The Pentagon said the young boy, believed to be of African origin, was found near the wheel of a cargo plane which landed in Germany.
British airlines are on alert for cases of the deadly virus, after tests revealed a man died in Nigeria from the disease, having been allowed to board an international flight from Liberia.
Patrick Sawyer, a consultant for Liberia’s Finance Ministry, had been in Liberia for the funeral of his sister, who also died from the disease, and was on his way back to his home in the US.
The 40-year-old arrived in Lagos, Nigeria, on July 20 and had suffered from vomiting and diarrhoea on two flights. He was put in isolation in hospital and died on Friday.

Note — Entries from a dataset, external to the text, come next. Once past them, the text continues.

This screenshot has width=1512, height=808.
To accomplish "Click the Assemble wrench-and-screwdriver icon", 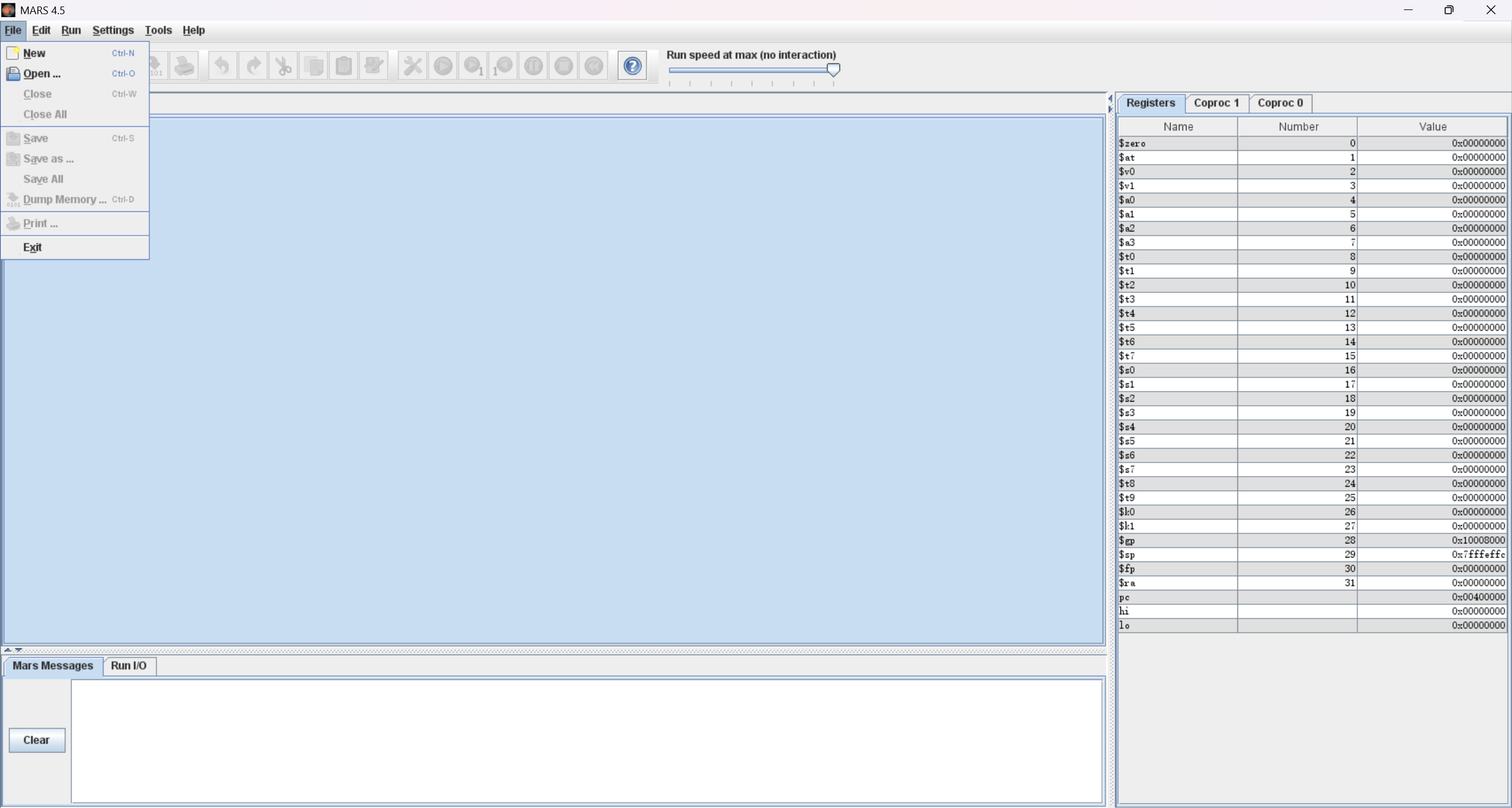I will point(412,66).
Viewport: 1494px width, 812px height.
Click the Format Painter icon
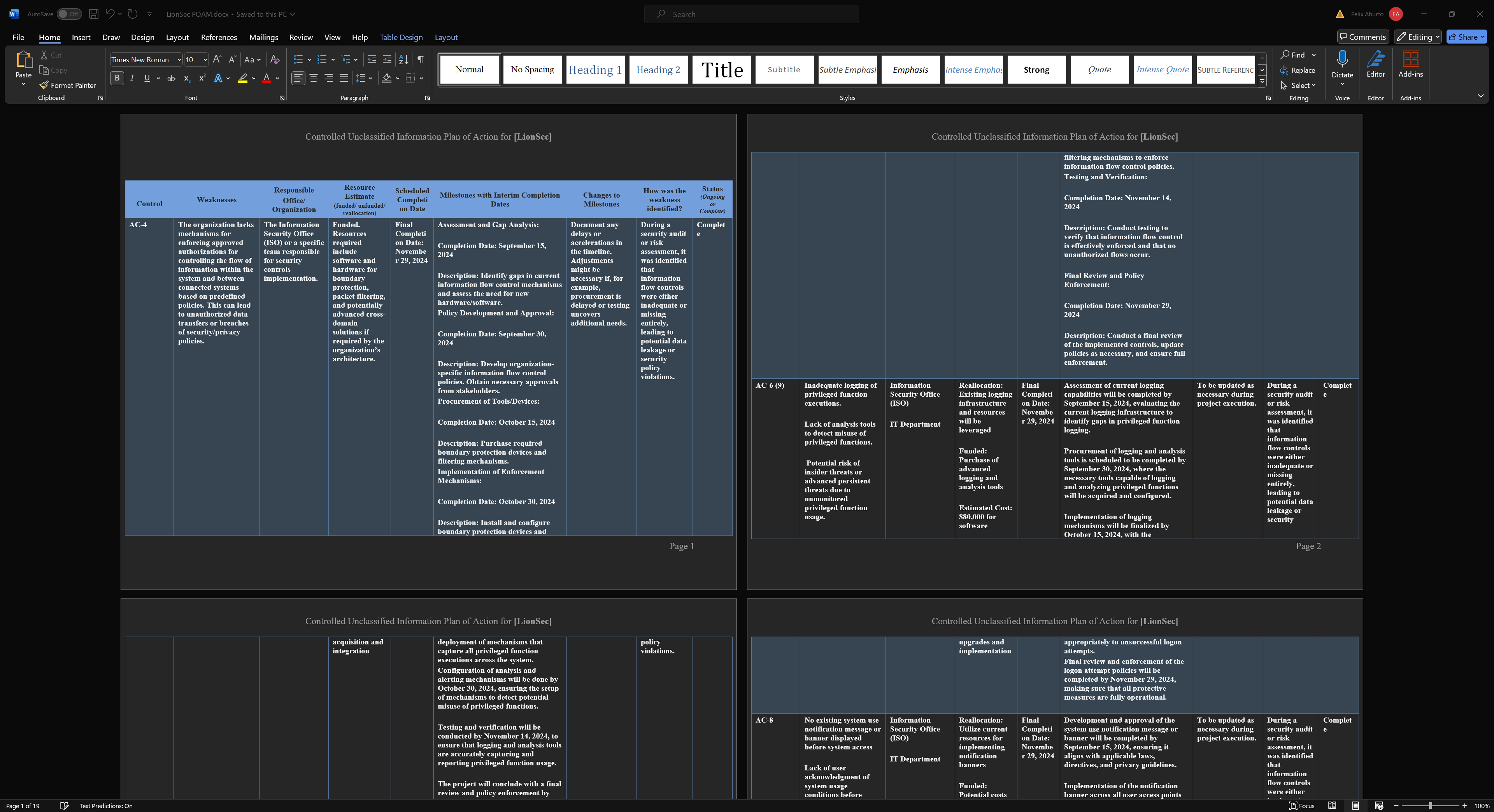point(44,85)
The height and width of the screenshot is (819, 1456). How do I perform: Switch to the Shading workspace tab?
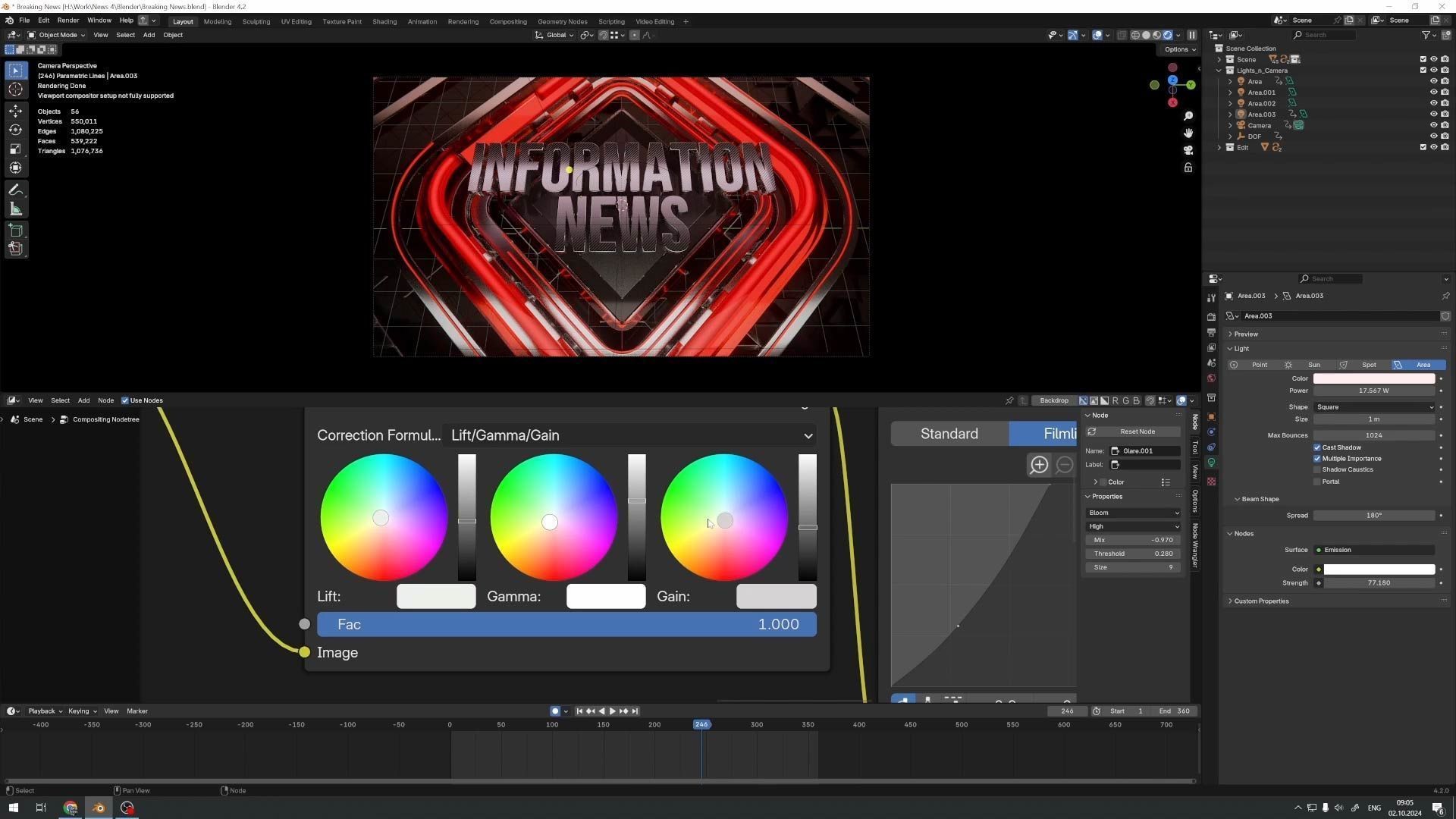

Nigeria has closed the Lagos hospital where Mr Sawyer was treated and put its airports and ports on 'red alert'.
ASKY airlines, the carrier which flew Mr Sawyer, suspended flights to the capitals of Liberia and Sierra Leone yesterday.

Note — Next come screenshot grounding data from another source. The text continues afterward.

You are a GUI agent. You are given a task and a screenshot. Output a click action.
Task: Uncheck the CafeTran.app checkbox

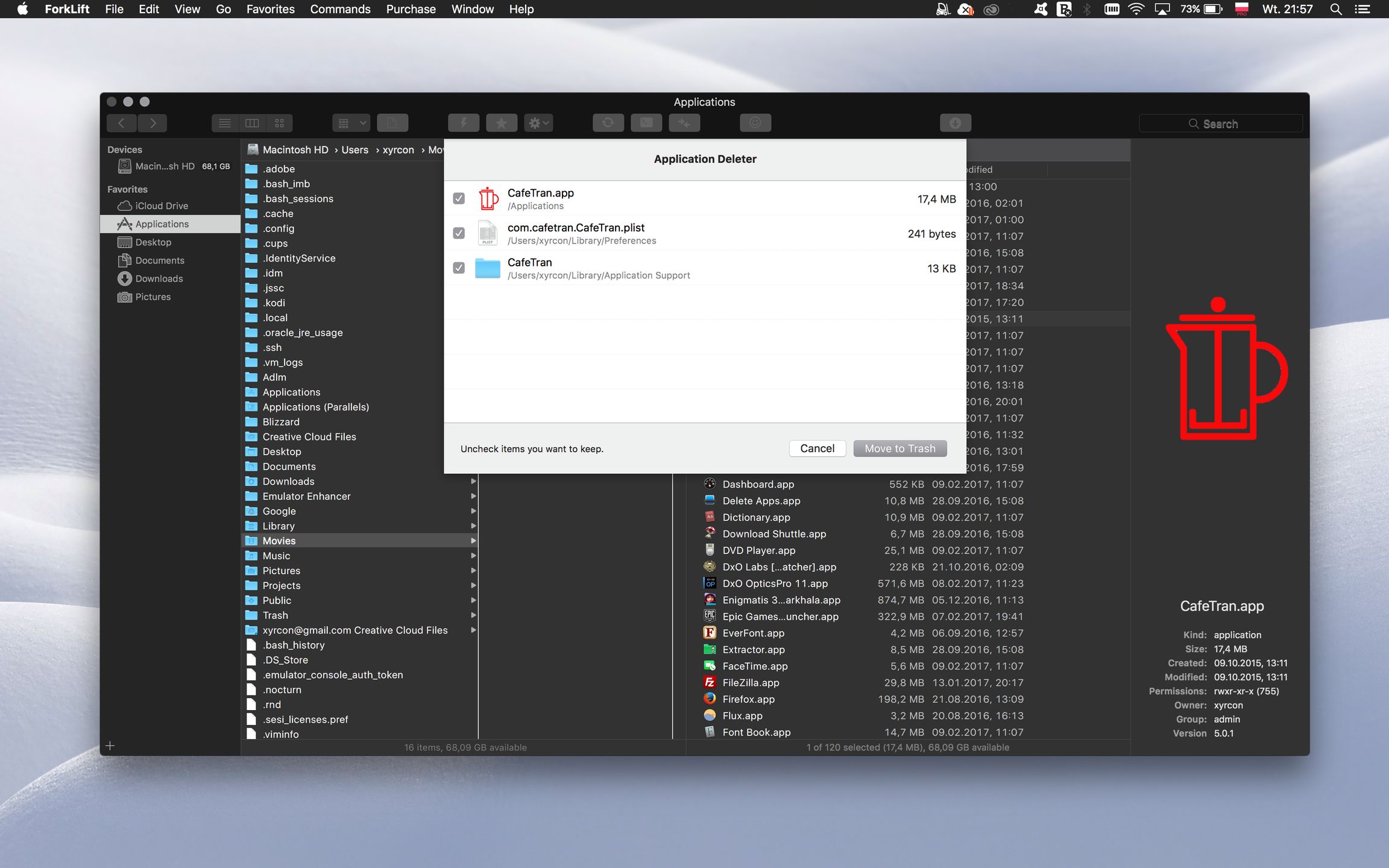[x=459, y=198]
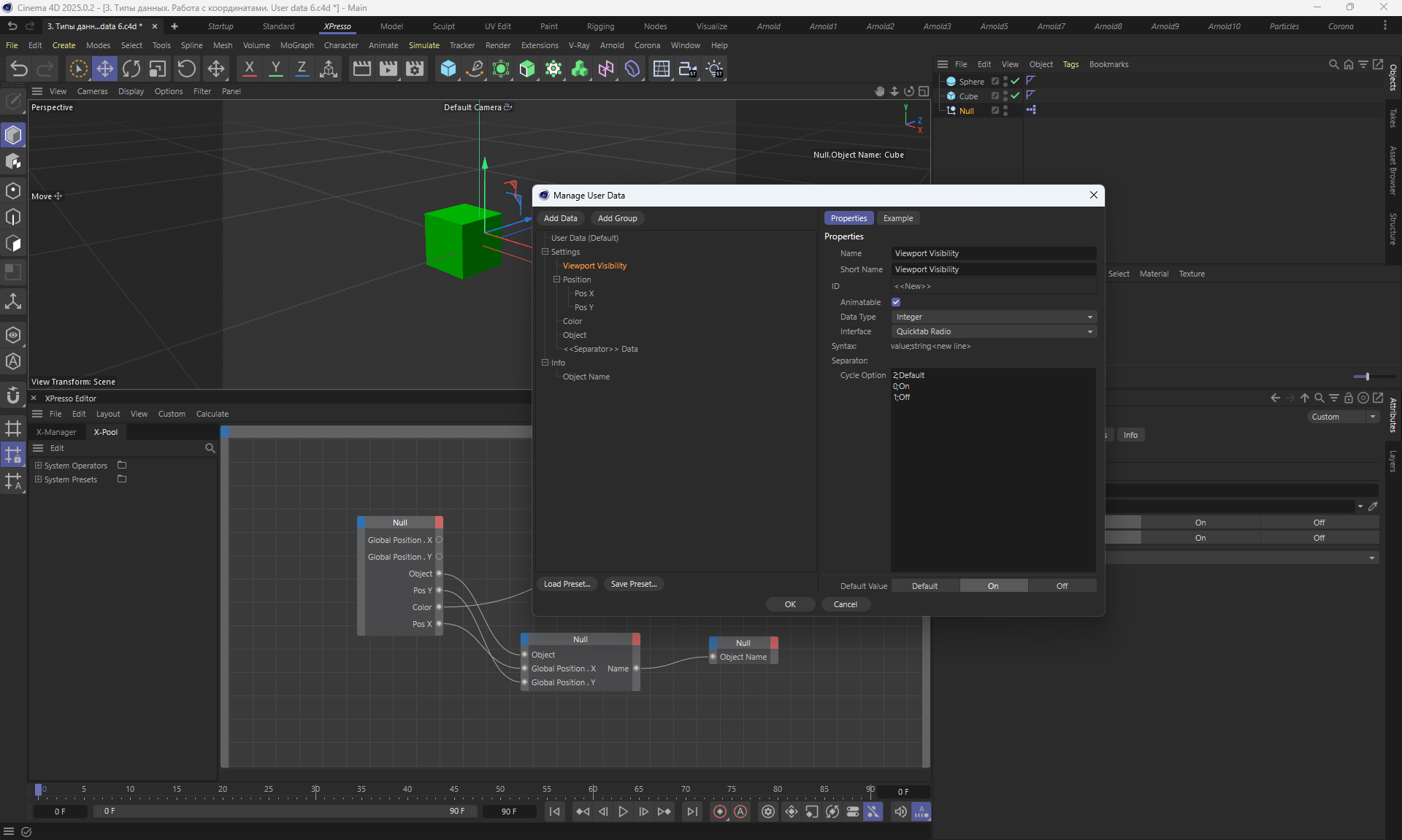Open the MoGraph menu
The height and width of the screenshot is (840, 1402).
[296, 45]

In Britain, the Department of Transport said UK airlines are 'monitoring the situation'.
Virgin Atlantic told the Daily Express their staff have been trained to spot the signs and symptoms of the virulent disease, which has claimed the lives of 672 people in West Africa since February.
The plane was on a routine mission in Africa, and had made stops in Senegal, Mali, Chad, Tunisia and the Naval Air Station Sigonella in Sicily before arriving at Ramstein.
It is thought the boy climbed aboard in Mali, which borders Guinea - where the current Ebola outbreak originated at the end of last year.
It comes as hospitals and medical centres across the UK remain on red alert for the virus, with doctors being told to look out for symptoms of the disease which can go unnoticed for three weeks and kills 90 per cent of victims.
The Department of Health confirmed protections have been put in place to deal with the deadly bug, should it spread to Britain.
A spokesman said: ‘We are well prepared to identity and deal with any potential cases of Ebola, although there has never been a case in this country.’
The Government’s chief scientific advisor also issued a frank warning about the disease, which he said could have a ‘major impact’ on the UK.
Sir Mark Walport said: ‘The UK is fortunate in its geographical position. We’re an island. But we are living in a completely interconnected world where disruptions in countries far away will have major impacts.
‘The most dangerous infections of humans have always been those which have emerged from other species,’ he told the Daily Telegraph, referring to the virus originating in fruit bats and monkeys.
He said the Government was ‘keeping a close eye’ on the outbreak and was prepared for the disease spreading to Britain, but insisted any risk was ‘very low’.
He added: ‘We have to think about risk and managing risk appropriately.’
Public Health England has added to fears about the spread of the virus by saying it was ‘clearly not under control’.